Please reproduce the records from the line with "Click เพิ่มเติม link next to warranty" to the line with "[x=902, y=21]", both included, and leave the pictures out of your answer.

*Source data:*
[START]
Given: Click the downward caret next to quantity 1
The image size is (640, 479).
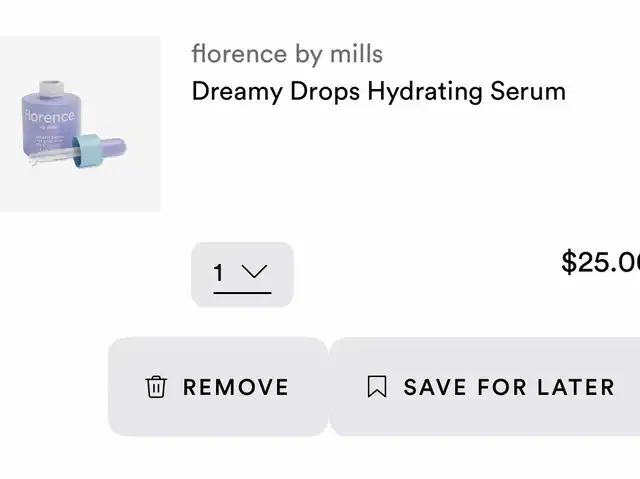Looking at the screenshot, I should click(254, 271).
[END]
[START]
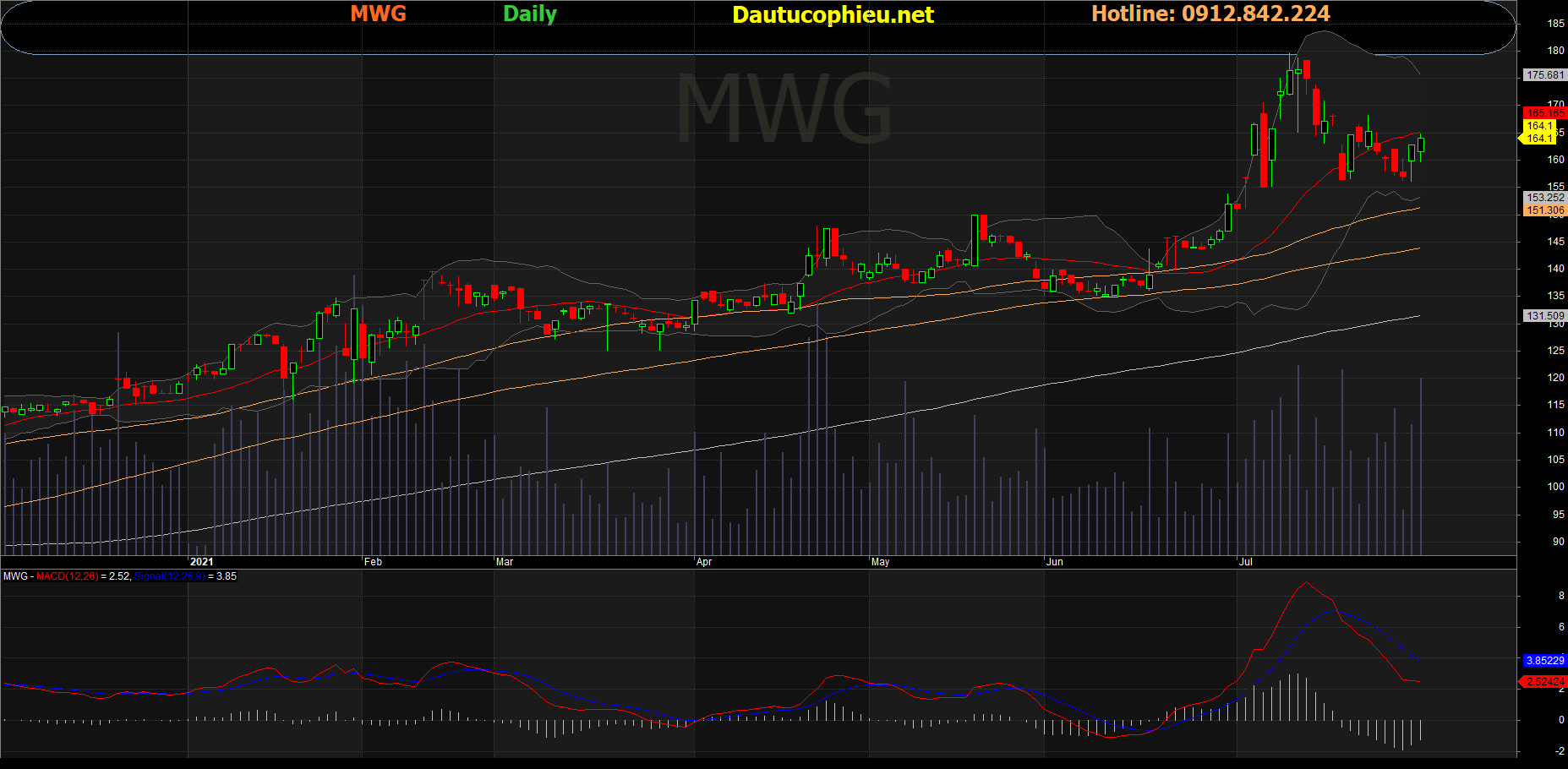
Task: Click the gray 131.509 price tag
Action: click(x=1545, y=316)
[END]
[START]
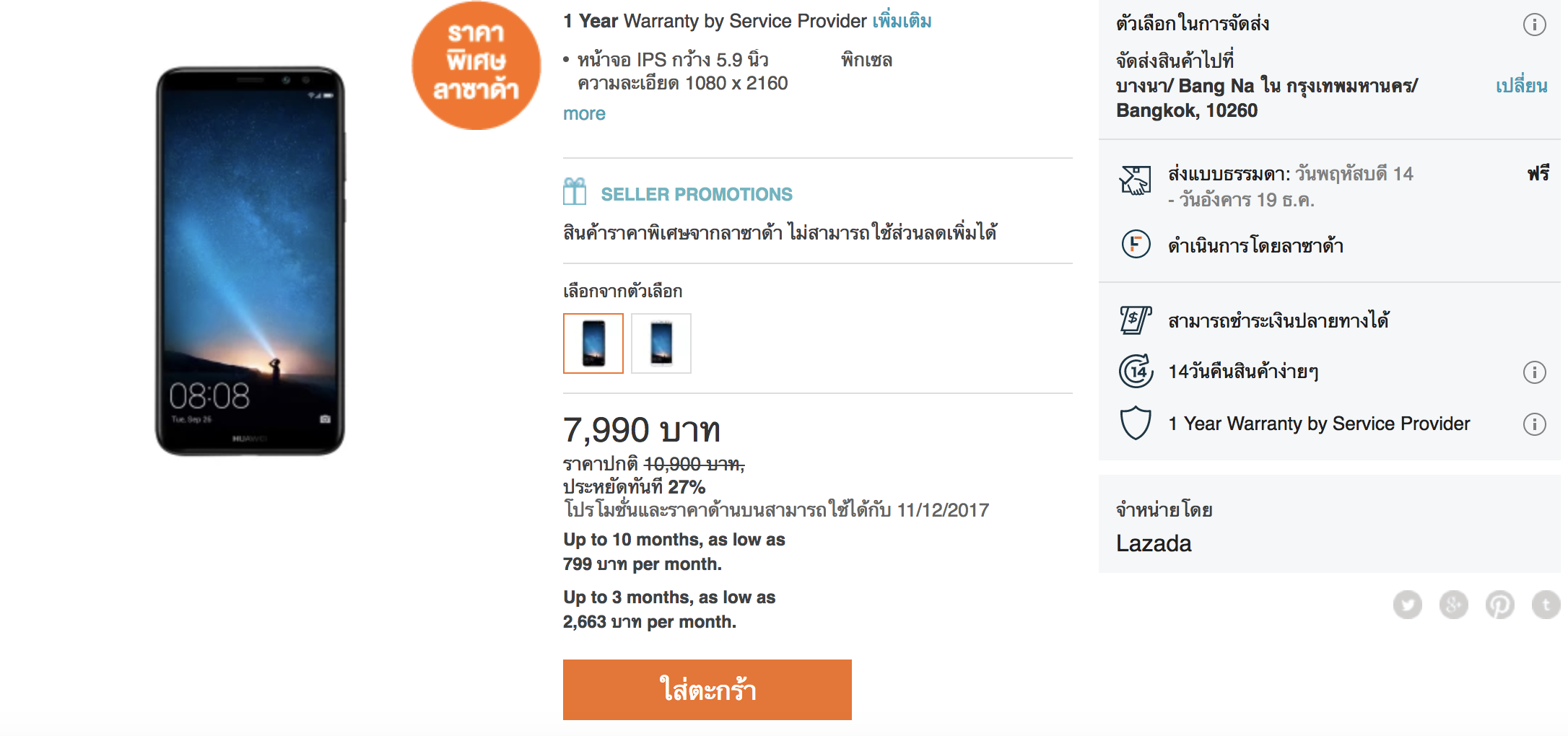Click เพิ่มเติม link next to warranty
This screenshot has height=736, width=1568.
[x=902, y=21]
[END]
*Response to the task:*
Click เพิ่มเติม link next to warranty
This screenshot has height=736, width=1568.
[x=902, y=21]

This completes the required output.